An early map created by Sarah Gonzalez of WNYC as part of the Dirty Little Secrets investigation showing all the known contaminated sites in New Jersey. Data Source: http://www.nj.gov/dep/srp/kcsnj/.

Basic Data Tools for Local Journalists

Data is all the rage these days, but most local newsrooms simply can’t afford the cost of hiring a data journalist or maintaining a full-time data team. Luckily, there are plenty of free online alternatives out there that local, entrepreneurial, and freelance journalists can use to spruce up their content and add context to their stories.

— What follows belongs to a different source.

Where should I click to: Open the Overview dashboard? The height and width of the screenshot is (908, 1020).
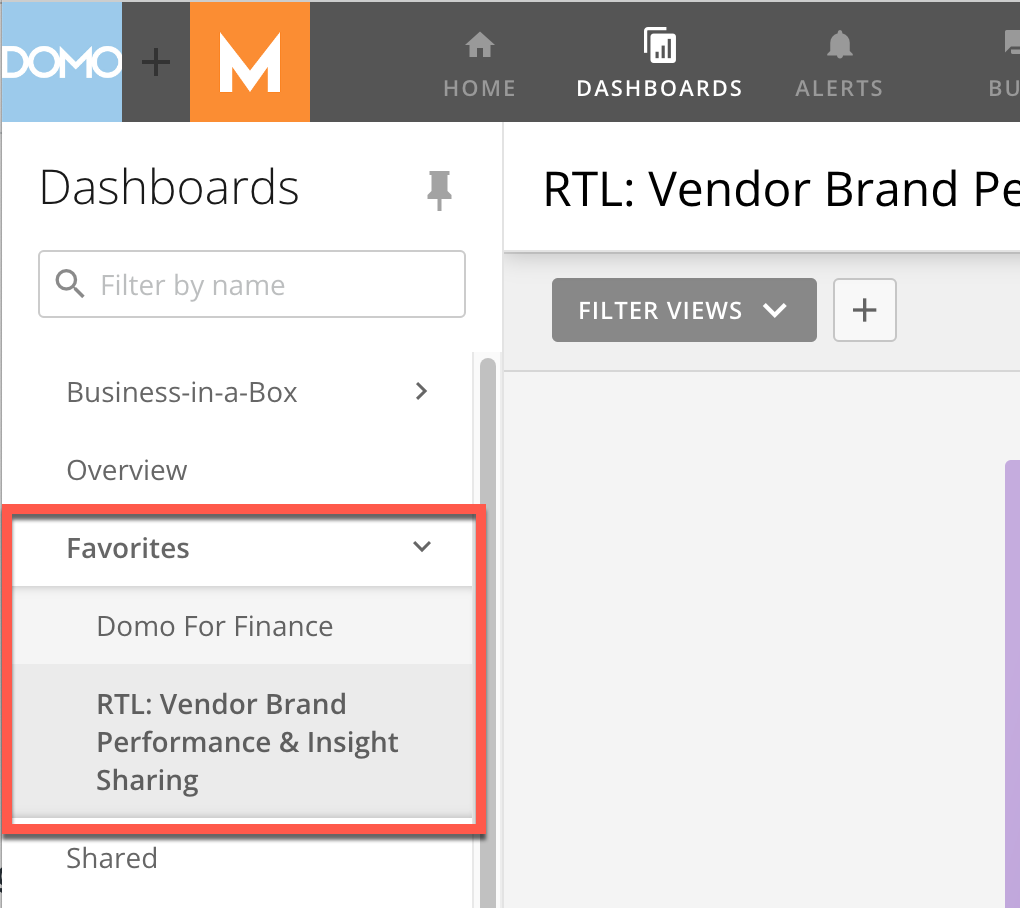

Below is a list of a few data tools and services that backpack journalists can use in a pinch — without breaking the bank. The list isn’t even close to exhaustive, but it should contain enough information to get you started. I’ve also included a list of helpful tutorials and online resources at the bottom to help you navigate your way around some of the tools and concepts mentioned in this post.

Cleaning the Data

Anyone who’s ever filed an OPRA request (New Jersey’s version of FOIA) or tried to work with a dataset that they didn’t create knows how messy other people’s data can be — especially when they come from local and municipal governments. Half the time you get a stack of unreadable PDFs, and the rest of the time you end up with a dataset that looks like someone fell asleep on the keyboard while entering and organizing the data. That’s why it’s important to have a repertoire of data-cleaning tools at your disposal, especially if you don’t happen to have a Master’s degree in Excel.

With that in mind, here are three tools to help you tidy up those messy datasets and hopefully preserve whatever’s left of your sanity.

1. Data Wrangler (now Trifacta Wrangler)

Data Wrangler is a free, web-based tool from the Stanford/Berkeley Wrangler research team that helps you make sense out of your messy datasets. It allows you to paste large amounts of text-based information from a CSV into its interface, which digests that information and allows you to edit it before exporting the new dataset for use in other programs.

The Stanford/Berkeley team recently completed their project, and they are no longer offering active support for the software. Instead, they’ve launched a commercial venture called Trifacta, which includes a free version of the tool called Trifacta Wrangler.

Click here for a tutorial on how to use Data Wrangler from the folks at Visual Cinnamon.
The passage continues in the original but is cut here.